Copeptin in Patients with Pregnancy-Induced Hypertension

Pregnancy-induced hypertension (PIH) occurs in 6–8% of pregnancies, and increases the risk of many severe obstetric complications. The etiology of PIH has not been fully explained, and hence, treatment is only palliative in nature, and prevention is not fully effective. It has been proposed that PIH development is influenced by the arginine vasopressin pathway, whose surrogate biomarker is copeptin. The aim of this study is a prospective assessment of the relationship between the level of copeptin in pregnant women and the occurrence of PIH, and to identify its usefulness in predicting complications. The study involved a group of 21 pregnant women who developed PIH and 37 women with uncomplicated pregnancies as a control group. Blood samples were collected at the three trimesters of gestation (<13 HBD, between 13 and 26 and >26 HBD) and then frozen. Copeptin levels [pg/mL] were measured in serum samples obtained in the first, second and third trimesters of gestation from women in the PIH and control groups. The concentration of copeptin in the second and third trimesters of pregnancy was statistically significantly higher in the PIH group ( p < 0.05).
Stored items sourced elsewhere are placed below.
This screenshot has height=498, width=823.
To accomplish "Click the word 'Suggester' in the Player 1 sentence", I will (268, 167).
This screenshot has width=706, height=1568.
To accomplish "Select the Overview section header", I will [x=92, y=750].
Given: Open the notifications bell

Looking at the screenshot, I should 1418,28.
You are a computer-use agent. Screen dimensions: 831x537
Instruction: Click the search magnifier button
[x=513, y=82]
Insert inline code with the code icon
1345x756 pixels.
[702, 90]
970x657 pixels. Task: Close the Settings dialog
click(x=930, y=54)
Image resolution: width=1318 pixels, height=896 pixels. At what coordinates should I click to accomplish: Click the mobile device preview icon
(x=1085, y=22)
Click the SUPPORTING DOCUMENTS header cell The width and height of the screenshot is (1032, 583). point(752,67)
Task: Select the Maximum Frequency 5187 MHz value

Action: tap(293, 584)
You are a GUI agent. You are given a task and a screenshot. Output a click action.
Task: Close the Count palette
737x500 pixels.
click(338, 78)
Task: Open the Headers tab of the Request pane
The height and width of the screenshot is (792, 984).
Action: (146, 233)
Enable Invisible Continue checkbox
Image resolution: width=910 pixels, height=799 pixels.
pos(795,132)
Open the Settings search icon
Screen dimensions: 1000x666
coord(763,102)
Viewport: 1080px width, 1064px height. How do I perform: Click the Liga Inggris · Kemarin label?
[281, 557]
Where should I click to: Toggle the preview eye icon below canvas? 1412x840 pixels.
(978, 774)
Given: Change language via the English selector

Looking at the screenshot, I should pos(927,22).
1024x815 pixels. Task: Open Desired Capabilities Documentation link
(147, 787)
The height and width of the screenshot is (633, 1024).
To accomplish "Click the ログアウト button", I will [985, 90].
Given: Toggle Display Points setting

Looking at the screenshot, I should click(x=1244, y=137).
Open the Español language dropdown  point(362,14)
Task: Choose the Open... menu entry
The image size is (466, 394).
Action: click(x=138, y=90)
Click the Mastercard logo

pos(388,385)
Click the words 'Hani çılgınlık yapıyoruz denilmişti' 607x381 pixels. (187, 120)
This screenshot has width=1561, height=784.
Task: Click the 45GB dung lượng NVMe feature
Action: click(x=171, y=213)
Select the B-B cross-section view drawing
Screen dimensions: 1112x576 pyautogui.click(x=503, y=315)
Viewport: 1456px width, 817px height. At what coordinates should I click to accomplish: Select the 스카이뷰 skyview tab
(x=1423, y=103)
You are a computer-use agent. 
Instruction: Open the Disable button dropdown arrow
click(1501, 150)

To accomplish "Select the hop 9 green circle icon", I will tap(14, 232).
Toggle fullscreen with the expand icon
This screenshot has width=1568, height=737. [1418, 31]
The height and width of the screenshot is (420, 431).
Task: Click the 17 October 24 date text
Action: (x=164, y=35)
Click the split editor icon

For copeptin determined in the first trimester, which could be used to screen for PIH, the area under the ROC curve was 0.650. The highest risk of PIH occurred in patients with high concentrations of copeptin in the first trimester of pregnancy and obesity OR = 5.5 (95% CI 1.0–31.3). The risk of PIH was augmented in patients with high levels of copeptin and an abnormal Doppler result of the uterine arteries OR = 28.4 (95% CI 5.3–152). In conclusion, copeptin levels were found to be elevated in pregnant women before the diagnosis of PIH; however, copeptin should not be used as a stand-alone marker. The combination of copeptin concentration with the other risk factors (diabetes, maternal age and preeclampsia in previous pregnancy) did not improve the diagnostic values of the use of copeptin in the PIH risk assessment, but the combination of copeptin concentration with BMI may be useful in clinical practice. Measurement of copeptin together with a Doppler examination of uterine arteries in the first trimester of pregnancy may be a useful marker in predicting the development of PIH.